Friday, May 6, 2011
THE ENCYCLOPEDIA OF DUMB DESIGN IDEAS, THE BEAK
A selection from the Nevelson Wing collection, featuring another of the landscapes of a forgotten painter from wherever Dutch people live. As all of his paintings seem to bear alarming faults I will choose one at random. Let's say you and I examine this one!
This painting contains the BEAK ERROR! The artist has recorded this lovely summer scene just as he saw it splayed before him. The distant headland or bend in the receding lake shore becomes a thrusting beak shape. How like a sharpened hot dog it appears!
Frantically the tyro artist installed big clouds and vertical trees on one side but he just couldn't counterbalance the thrusting jagged beak. The pitiful collection of his life's work, shows that not occasionally, but every single time he was on the water he painted those beaks!
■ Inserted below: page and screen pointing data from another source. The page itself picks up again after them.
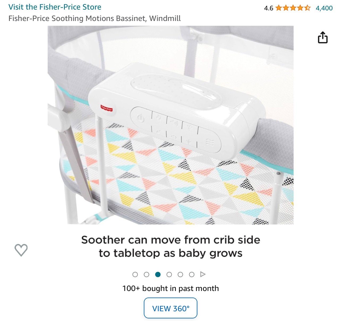This screenshot has height=321, width=341.
Task: Click the star rating icons
Action: [293, 8]
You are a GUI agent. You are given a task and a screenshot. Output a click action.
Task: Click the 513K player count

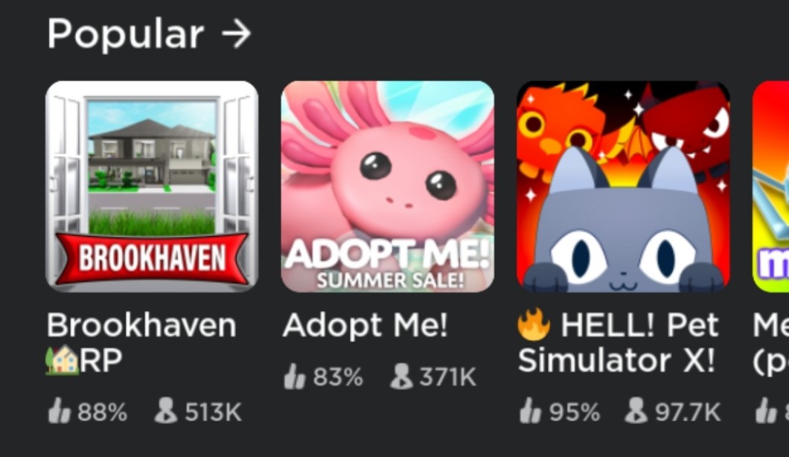click(x=213, y=412)
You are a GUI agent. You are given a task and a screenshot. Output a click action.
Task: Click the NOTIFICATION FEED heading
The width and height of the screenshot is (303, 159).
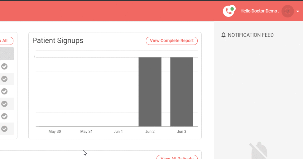tap(251, 35)
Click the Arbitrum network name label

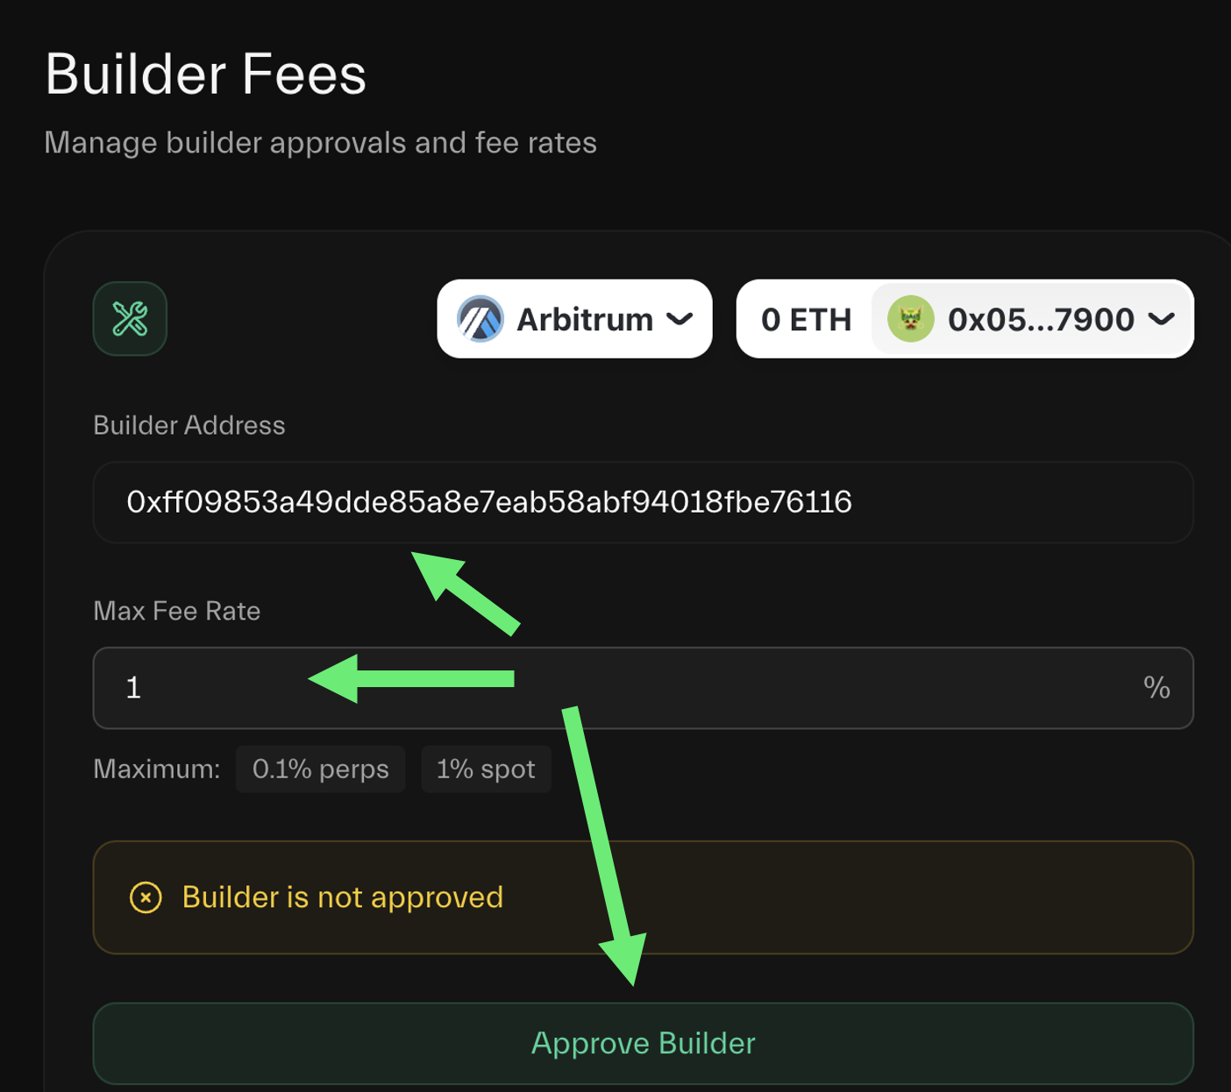(585, 320)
The swells who frequented the better galleries would never have dreamed of buying his work!
It's a shame no one was there to stop our artist friend so long ago, before he had painted dozens if not hundreds of paintings, with large, prominent beak structures amidships. You see, the shapes around a river or a small bay have that same appearance everywhere. They occur nearly every time you are on a body of water, they are ubiquitous. But they invite one to make a giant dagger shape right in the middle of your canvas. And while one or two beakish designs "might" enhance a show, too many would be unsettling, and none would be the ideal.
I have personally painted an enormous number of beaks, particularly in Acadia National Park. I have at once to believe I have control over beakyness and then suddenly I have made another. So whether at your compliance officers lakeshore cottage or tethered to the rocks of a tumultuous sea, do be careful of the beak.